小此木圭吾氏の『モラトリアム人間の時代』は1978年に出版され、当時の若者を中心に大きな反響を呼びました。この本の後も、モラトリアムや青年心理に関する研究は様々な形で続けられています。
書籍
- 『「甘え」の構造』 土居健郎: 日本人の心理構造を分析した名著であり、『モラトリアム人間の時代』と並んで日本人の精神性を考える上で重要な一冊です。モラトリアムに通じる日本的な依存心や甘えの心理について深く考察しています。
- 『自己愛人間: 現代ナルシシズム論』 小此木圭吾: 小此木氏自身による、現代社会における自己愛的な傾向を分析した書籍です。モラトリアム的な自己中心性とも関連して読むことができます。
- 『シゾイド人間』 小此木圭吾: こちらも小此木氏による著作で、現代人の抱える孤立感や希薄な人間関係について論じており、モラトリアム的な社会との関わりの希薄さという側面からも関連して考えられます。
- 『ユング心理学入門』 河合隼雄: 青年期の心理的課題やアイデンティティの確立について、ユング心理学の視点から解説しています。モラトリアムを乗り越え、自己を確立していく過程を理解する上で参考になります。
- 『現代社会の病理』 小此木圭吾: 情報化社会や高度経済成長後の社会における人々の心理的な問題を分析しており、『モラトリアム人間の時代』で指摘された問題が現代社会でどのように変容しているかを考えるヒントになります。

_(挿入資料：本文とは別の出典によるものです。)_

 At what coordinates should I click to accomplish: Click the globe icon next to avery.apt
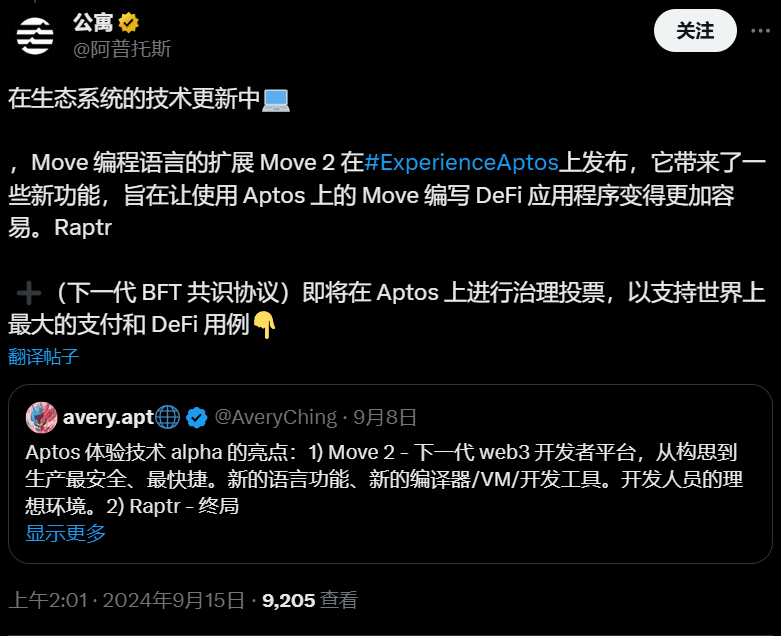tap(167, 417)
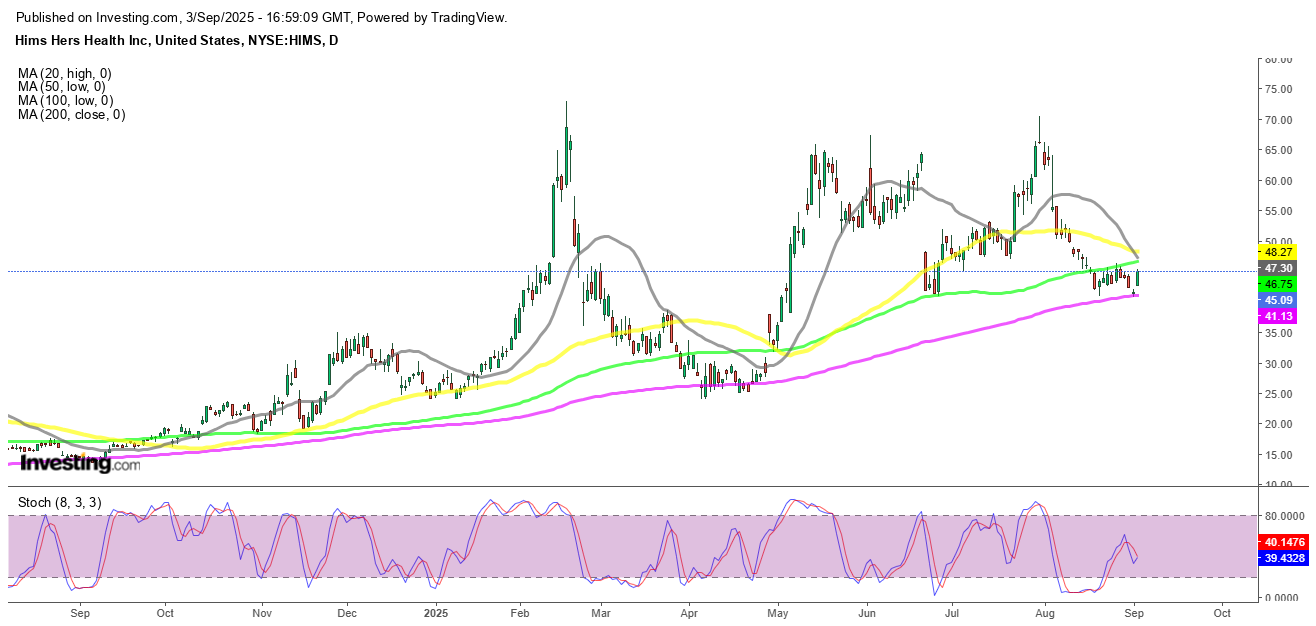Click the 65.00 level on the price axis
Screen dimensions: 1316x626
(1279, 150)
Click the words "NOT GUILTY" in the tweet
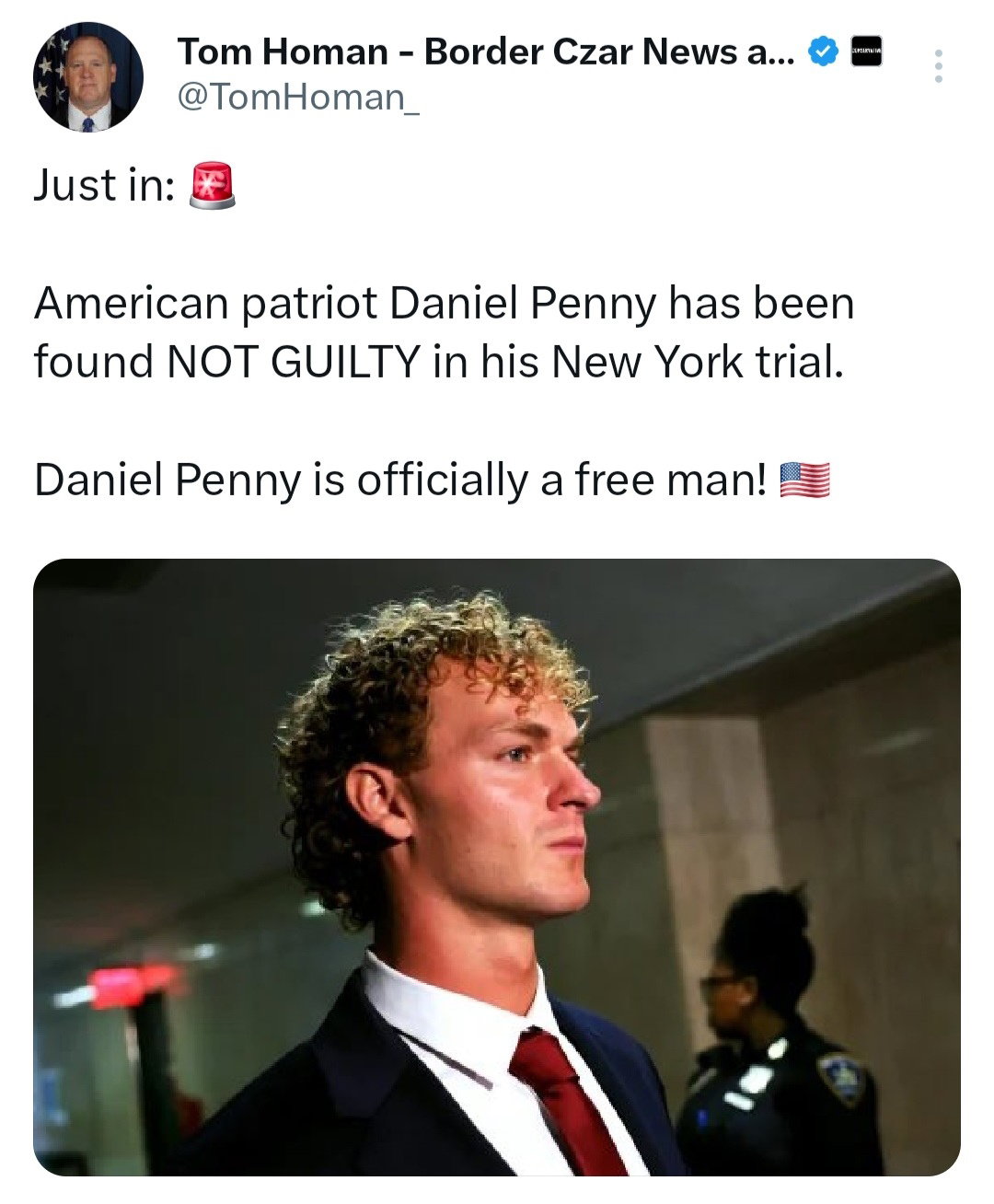This screenshot has height=1204, width=994. (x=293, y=362)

- 青年心理学、発達心理学の教科書や概説書: これらの書籍には、青年期の発達課題の一つとしてモラトリアムが扱われていることが多く、より学術的な視点からモラトリアムについて学ぶことができます。エリクソンの発達段階説なども関連して紹介されています。
論文
- 青年期のアイデンティティに関する研究: 青年心理学の分野では、エリクソンのアイデンティティ発達理論に基づき、モラトリアムとアイデンティティ形成の関係について多くの研究が行われています。
- 現代社会における若者の心理に関する研究: 社会の変化に伴い、若者の価値観やライフスタイルも変化しており、モラトリアムの現代的な様相や長期化、新たな問題点などについて研究されています。ニートやフリーターといった社会現象との関連も議論されています。

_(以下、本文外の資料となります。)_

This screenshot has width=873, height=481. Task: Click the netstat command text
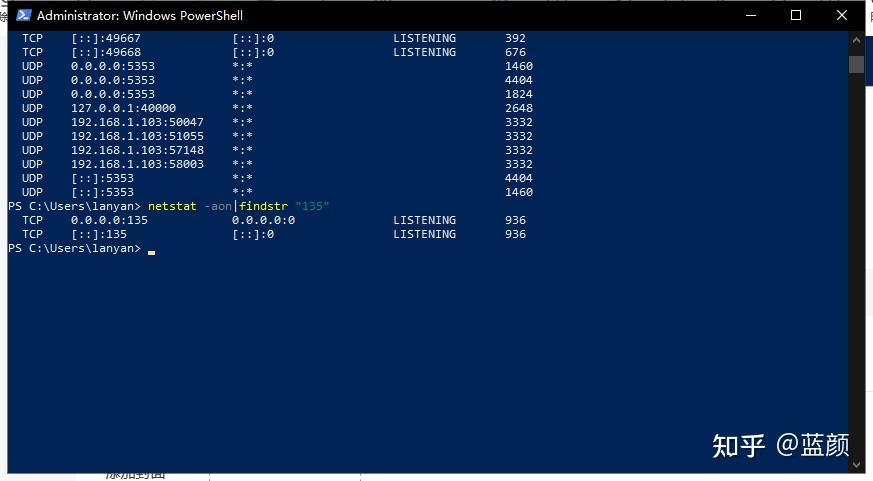click(x=172, y=206)
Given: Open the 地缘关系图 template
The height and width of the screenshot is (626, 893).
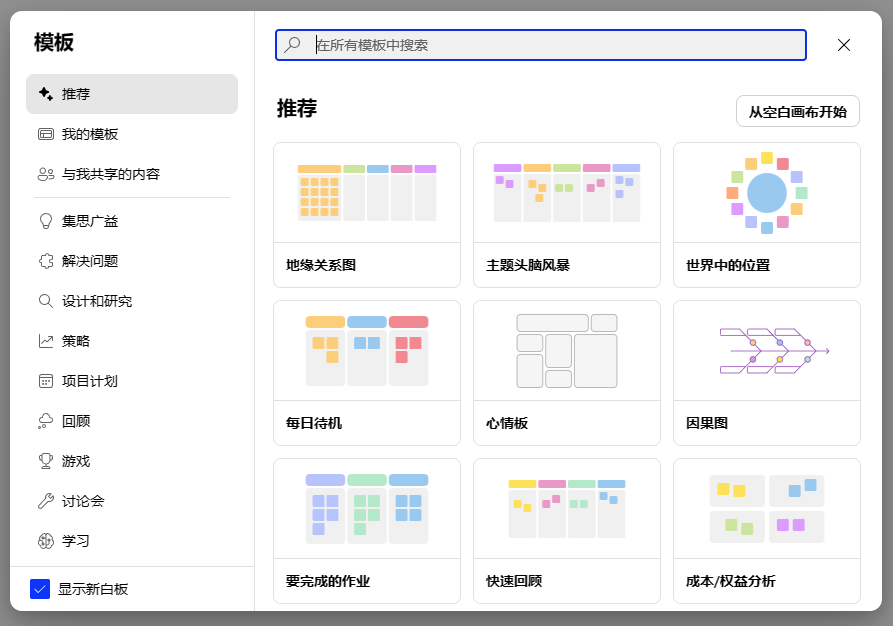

- 発達心理学、臨床心理学の学術雑誌: これらの雑誌には、モラトリアムや青年期の心理発達に関する最新の研究論文が掲載されています。CiNii Articlesなどの論文データベースでキーワード検索することで、関連する論文を探すことができます。
その他
- 『モラトリアム人間を考える』 (講演録など): 小此木氏自身が『モラトリアム人間の時代』について講演した記録や、その後の考察をまとめたものも存在します。
これらの書籍や論文を読むことで、『モラトリアム人間の時代』が出版された後、この分野でどのような議論が深まり、新たな視点が出てきたのかを知ることができるでしょう。特に、青年心理学や発達心理学の分野では、モラトリアムは重要なキーワードの一つとして継続的に研究されています。